Un haut responsable iranien de la sécurité, Mohsen Rezaei, a affirmé dimanche que l’Iran contrôlait toujours le détroit d’Ormuz et qu’il annoncerait prochainement une nouvelle « zone restreinte » dans le golfe Persique.
Selon lui, les navires ne seraient autorisés à y circuler qu’avec l’accord de Téhéran.
L’armée américaine avait pourtant annoncé en août que la plupart des mines marines iraniennes dans le détroit d’Ormuz avaient été retirées et que des millions de barils de pétrole transitaient désormais par le détroit sous la protection de la marine américaine.
Certaines estimations faisaient état d’un retour du trafic à la moitié, voire aux deux tiers, de son niveau d’avant-guerre.
L’Iran tente depuis désespérément de menacer les navires traversant le détroit afin de réaffirmer son contrôle et de contester le récit selon lequel les forces américaines contrôlent désormais davantage cette voie maritime stratégique que Téhéran.
La déclaration de Rezaei sur la création d’une nouvelle « zone restreinte » s’inscrit dans cette stratégie.
« Cette zone commencera à partir de la ligne de blocus de la marine américaine et comprendra des secteurs du golfe Persique. Tout navire entrant dans cette nouvelle zone sera placé sur la liste des sanctions », a-t-il déclaré.
« Nous ne nous engagerons à maintenir le détroit d’Ormuz ouvert que lorsqu’ils cesseront le sabotage, les menaces et les attaques contre l’Iran », a-t-il ajouté.
Rezaei a également affirmé que l’Iran négociait toujours avec Oman pour contrôler le détroit d’Ormuz et faire payer aux navires civils des droits pour leur passage sécurisé.
Oman semble toutefois nettement moins enthousiaste que l’Iran à l’idée, même si les autorités omanaises ont confirmé des discussions avec des responsables iraniens sur l’avenir du détroit.

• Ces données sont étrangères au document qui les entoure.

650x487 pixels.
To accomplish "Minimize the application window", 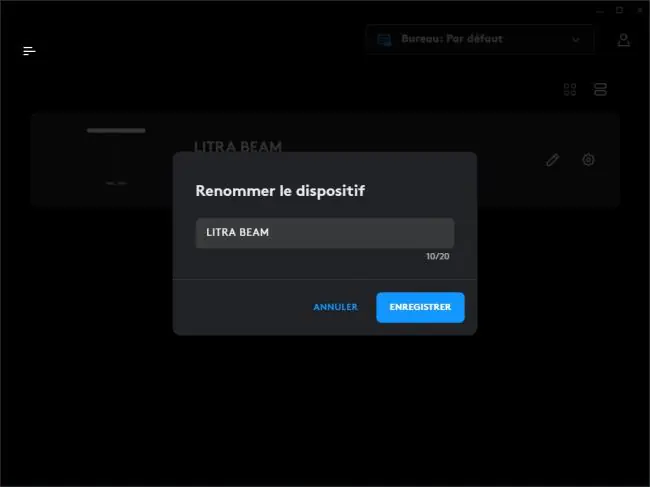I will click(600, 11).
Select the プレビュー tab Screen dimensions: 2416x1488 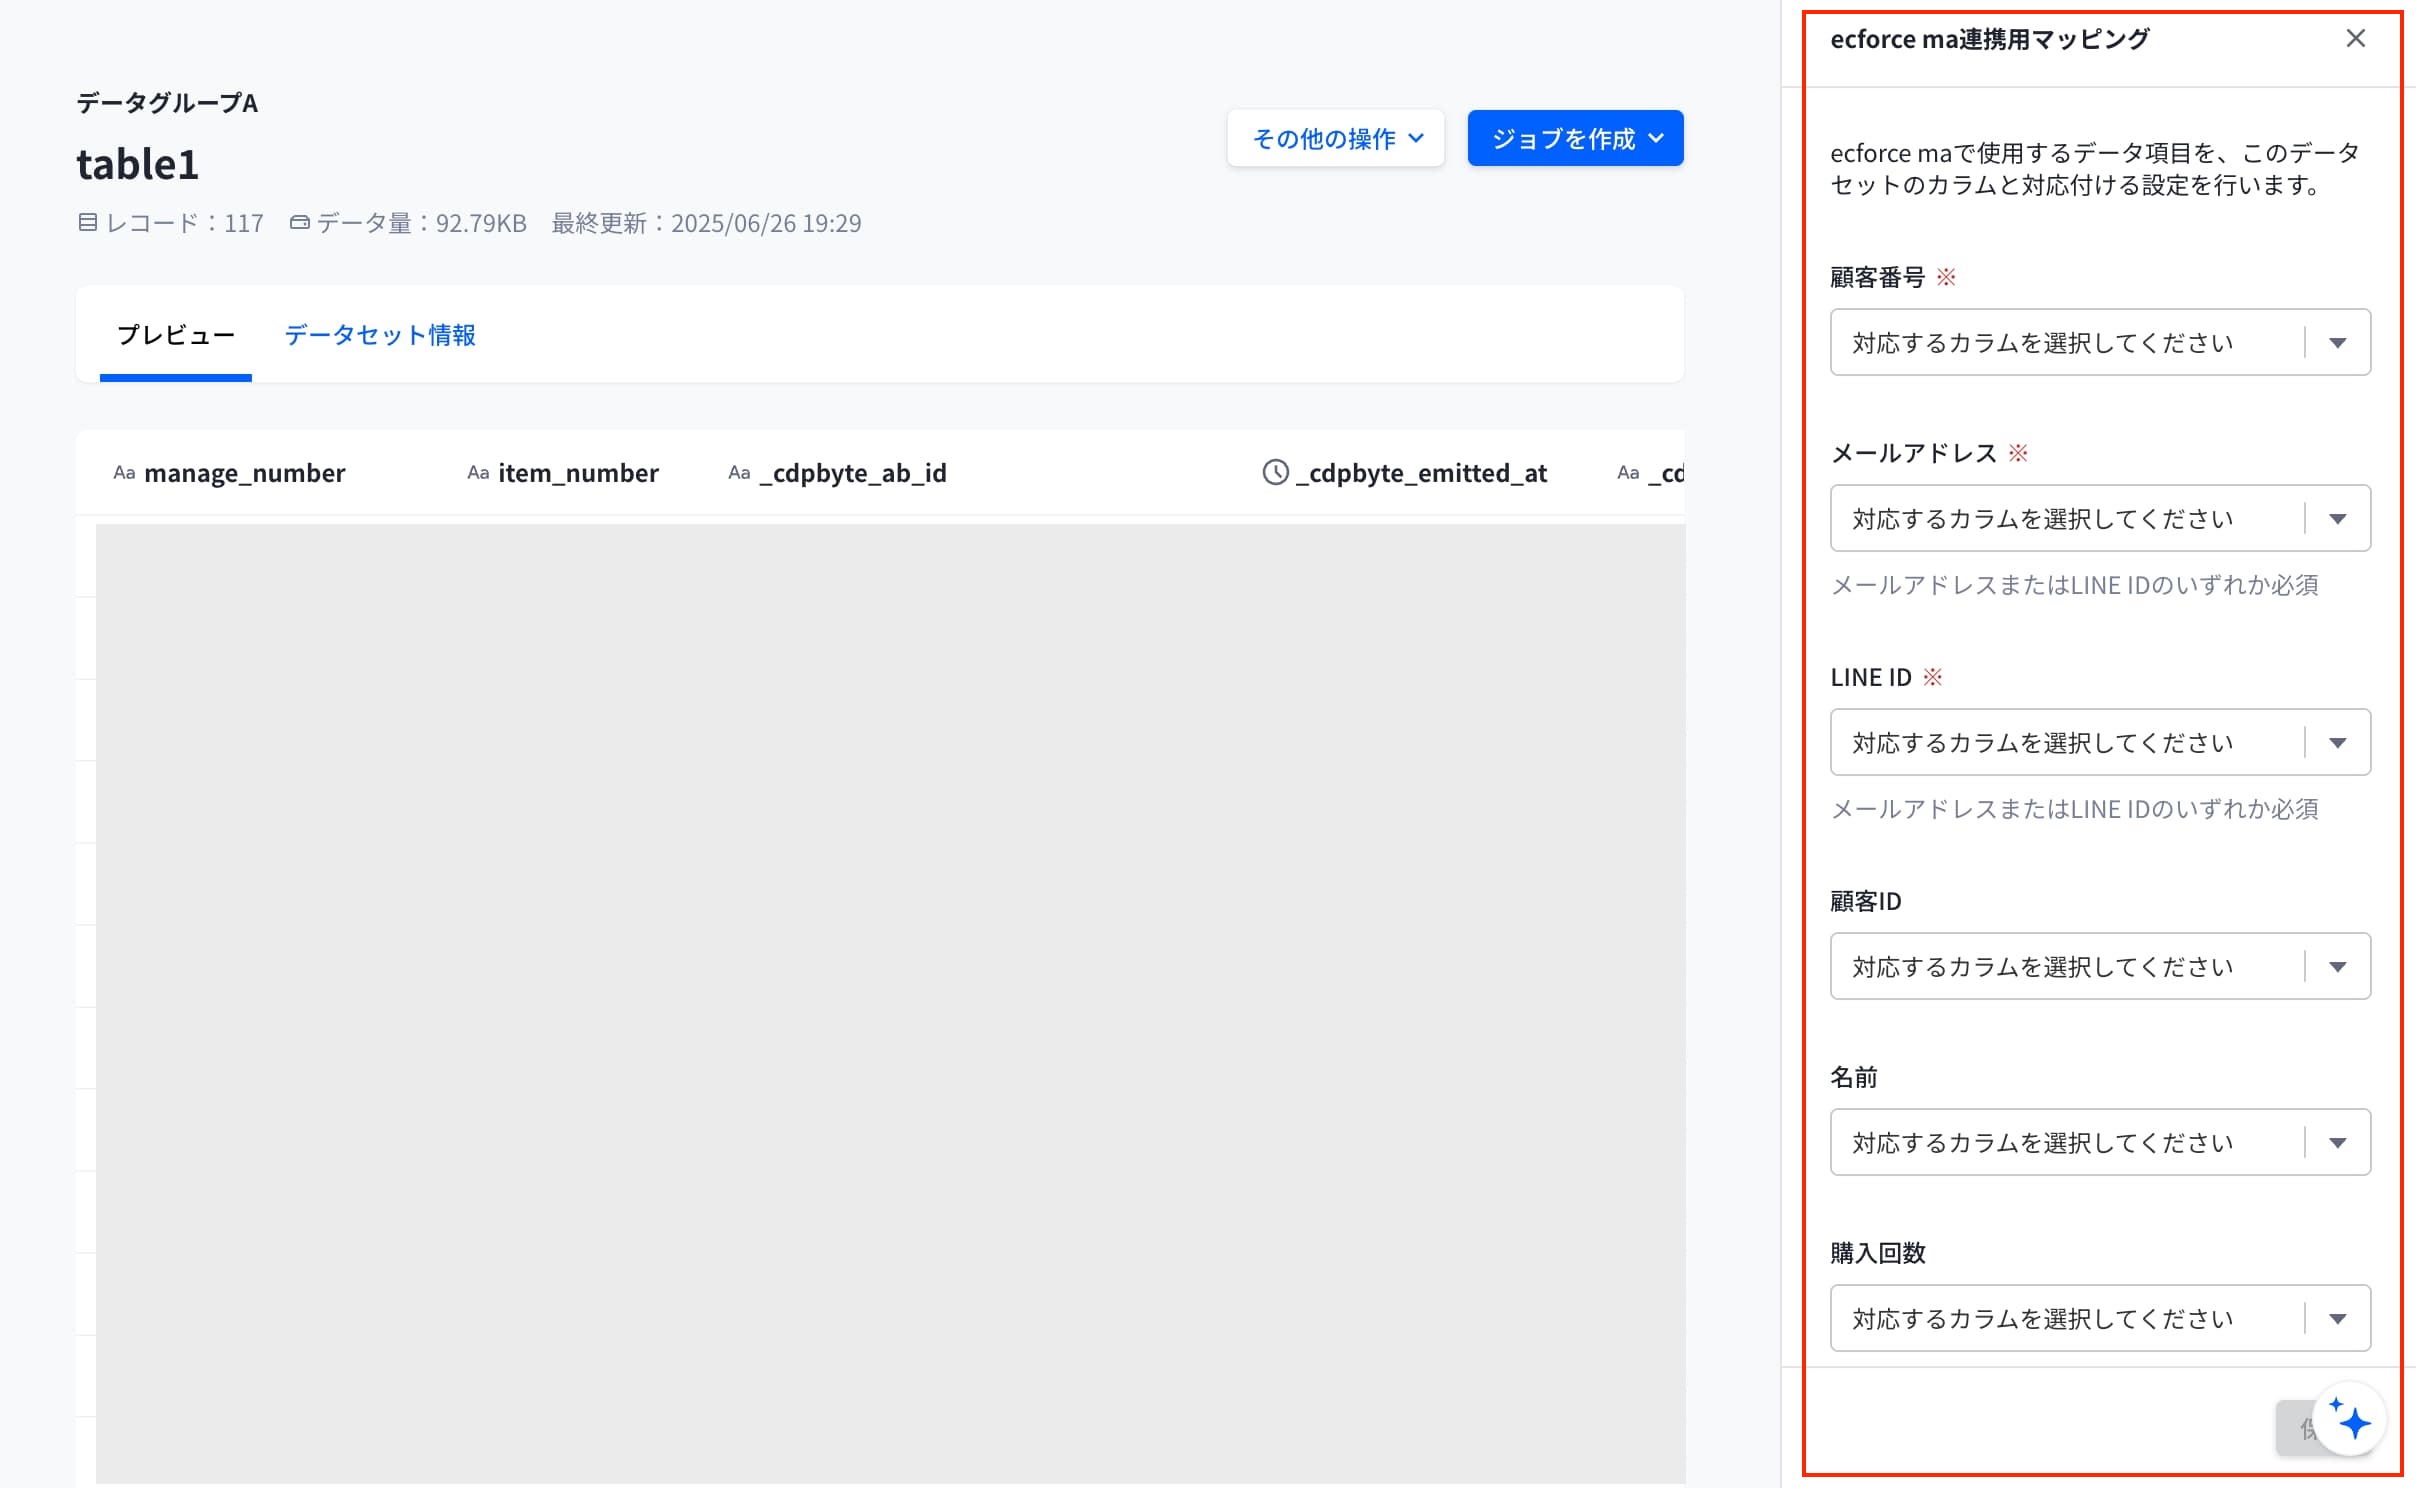coord(176,335)
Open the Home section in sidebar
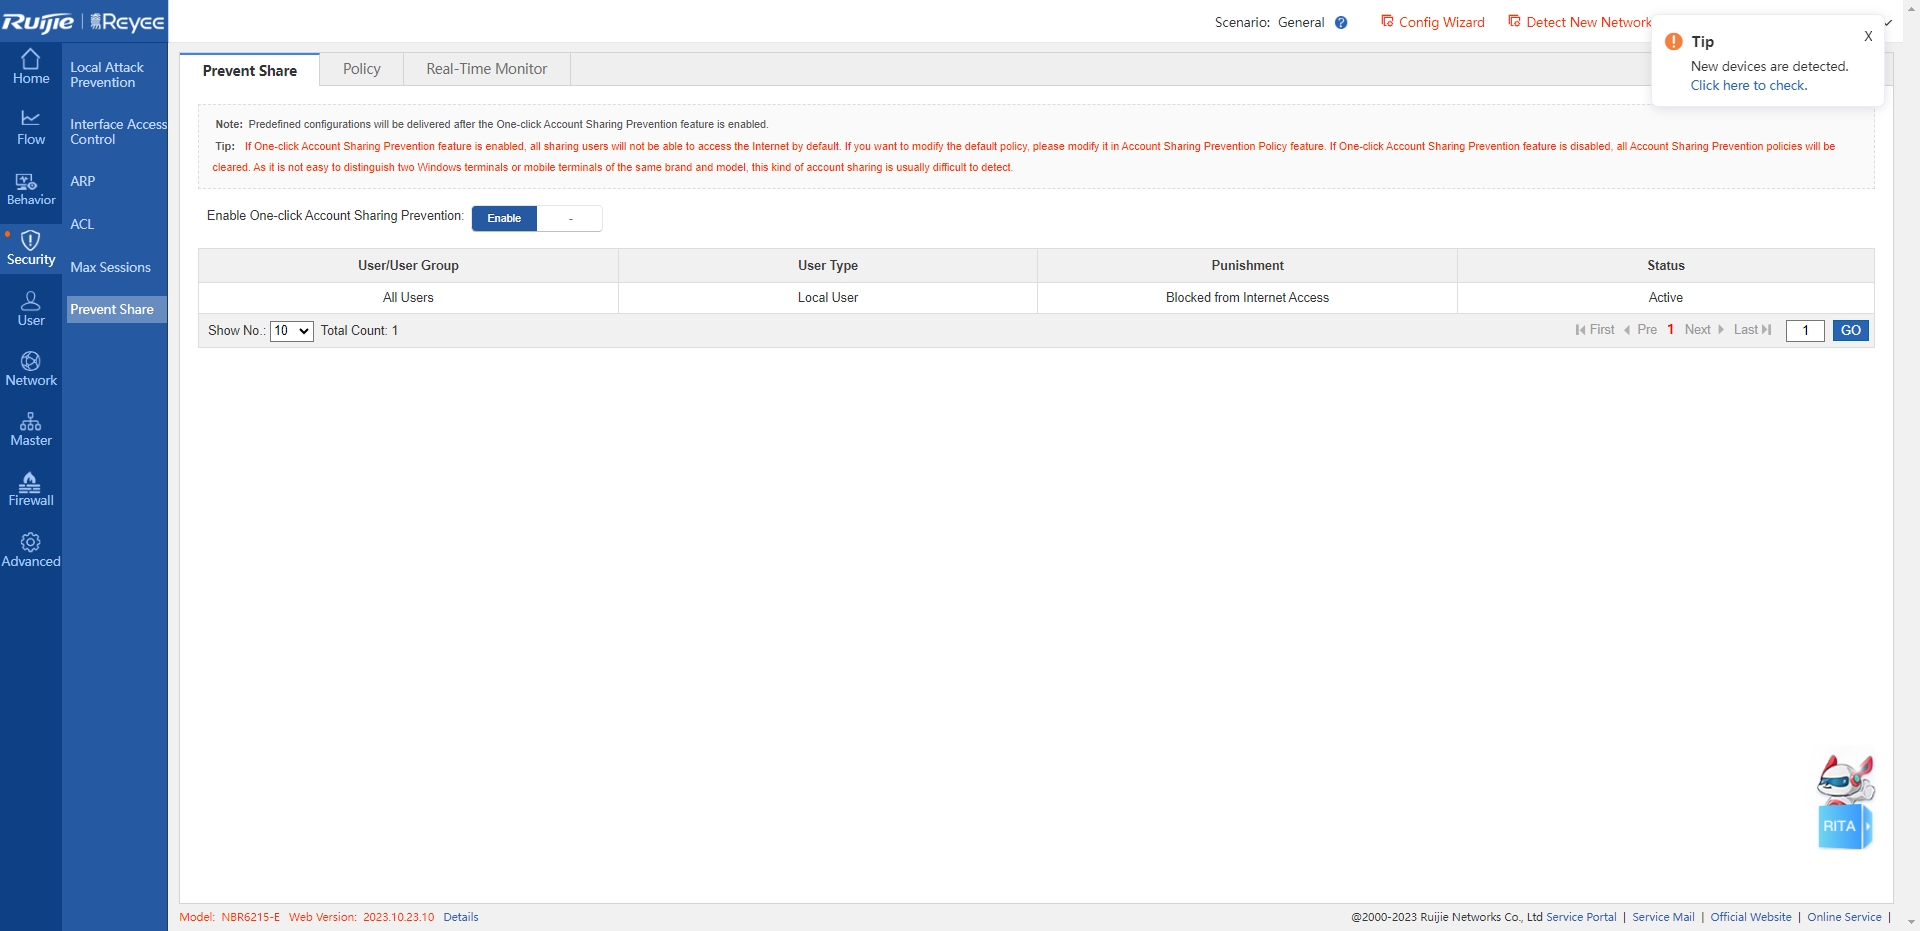 tap(31, 67)
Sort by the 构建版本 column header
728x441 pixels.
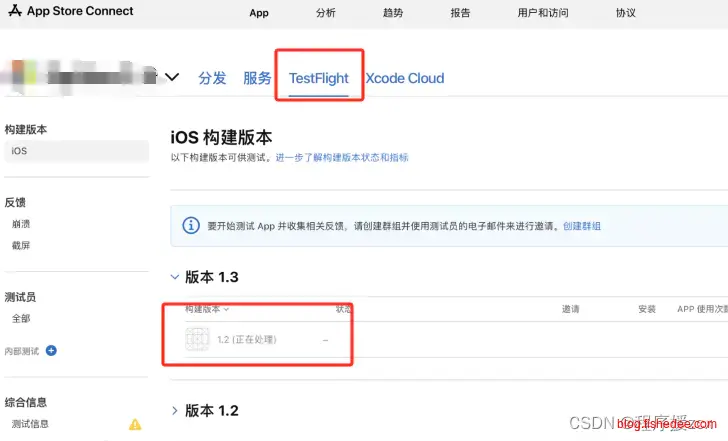point(207,309)
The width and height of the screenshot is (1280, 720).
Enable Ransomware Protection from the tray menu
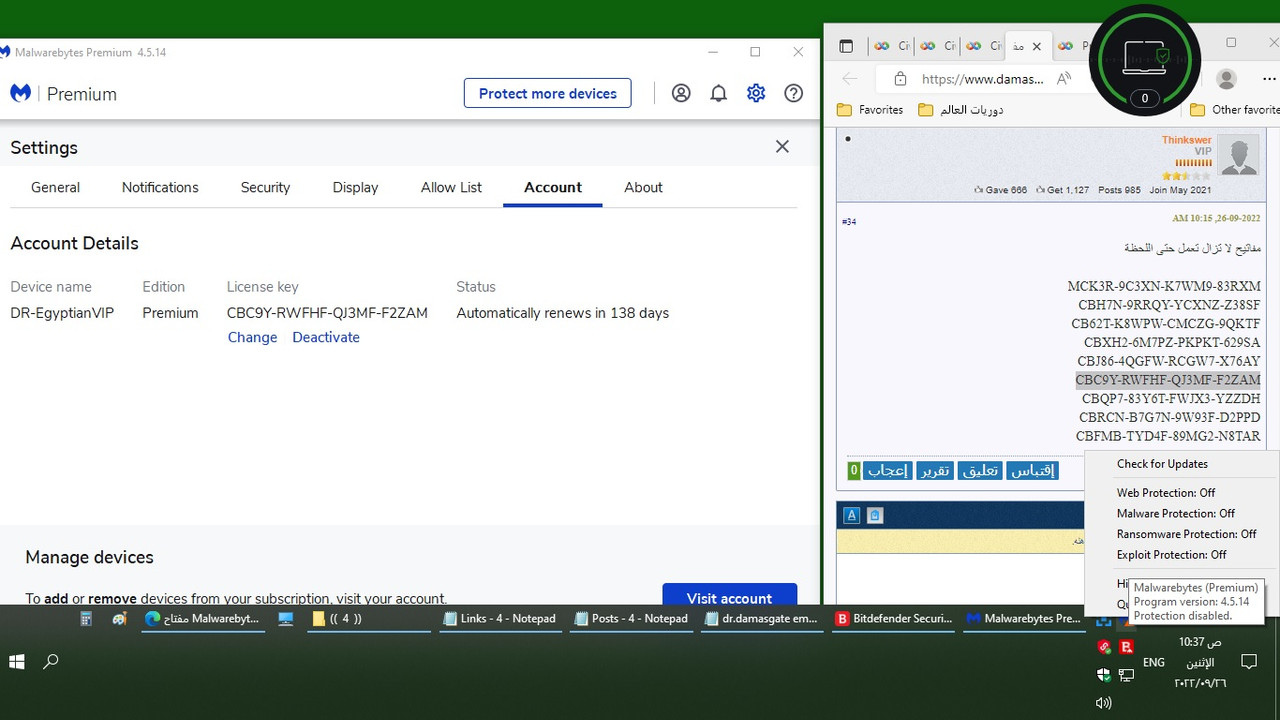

« Les cartes d’un nouveau corridor international situé dans les eaux iraniennes et omanaises, dont l’Iran assurera la gestion, ont été approuvées et devraient être signées dans les prochains jours », a affirmé Rezaei.
Le président du Parlement iranien, Mohammad Baqer Qalibaf, a également soutenu ces déclarations, affirmant que le transport international de pétrole restait extrêmement vulnérable aux actions terroristes iraniennes.
« C’est simple : la chaîne de production de pétrole et de gaz ici est vaste, accessible et exposée. Les entreprises américaines de pétrole et de gaz présentes dans ces eaux et sur ces installations partagent cette vulnérabilité », a déclaré Qalibaf.
Samedi, trois pétroliers iraniens ont en réalité été endommagés ou détruits par des frappes américaines, après une tentative iranienne d’attaquer des navires de guerre américains avec des missiles balistiques.
Cet échange de tirs a inquiété les compagnies maritimes, faisant tomber le nombre de transits dans le détroit à environ dix navires par jour.
Qalibaf a néanmoins affirmé dimanche que les États-Unis devaient comprendre que « les règles du jeu ont changé avant qu’il ne soit trop tard ».
« Désormais, toute attaque contre les intérêts et la sécurité de l’Iran recevra une réponse plus rapide, plus lourde et plus douloureuse », a-t-il déclaré.
Qalibaf a également affirmé que l’Iran faisait face aux « difficultés » liées au blocus américain et au renforcement des sanctions économiques.
Le ministre iranien de l’Économie, Ali Madanizadeh, a rejeté dimanche les informations selon lesquelles le régime commencerait à céder sous la pression.
« Ils parlent de pression économique et d’isolement, de rupture des liens financiers, et pensent qu’en faisant pression sur l’économie d’un pays, ils peuvent modifier les décisions de son peuple », a-t-il déclaré.
« Je dois clarifier un point : la responsabilité de réformer l’économie iranienne incombe au gouvernement et au peuple iraniens, et non au Trésor américain », a-t-il ajouté.
Le ministre iranien du Pétrole, Mohsen Paknejad, a déclaré dimanche à la télévision d’État que le principal terminal pétrolier iranien de l’île de Kharg avait été « frappé environ 550 fois » depuis le début des hostilités avec les États-Unis, mais qu’il continuait de fonctionner.
Stephen Zunes, spécialiste des études moyen-orientales à l’Université de San Francisco, a déclaré lundi que l’Iran était toujours capable de menacer sporadiquement les navires traversant le détroit d’Ormuz, mais qu’il lui serait extrêmement difficile d’imposer une « zone restreinte » élargie dans le golfe Persique.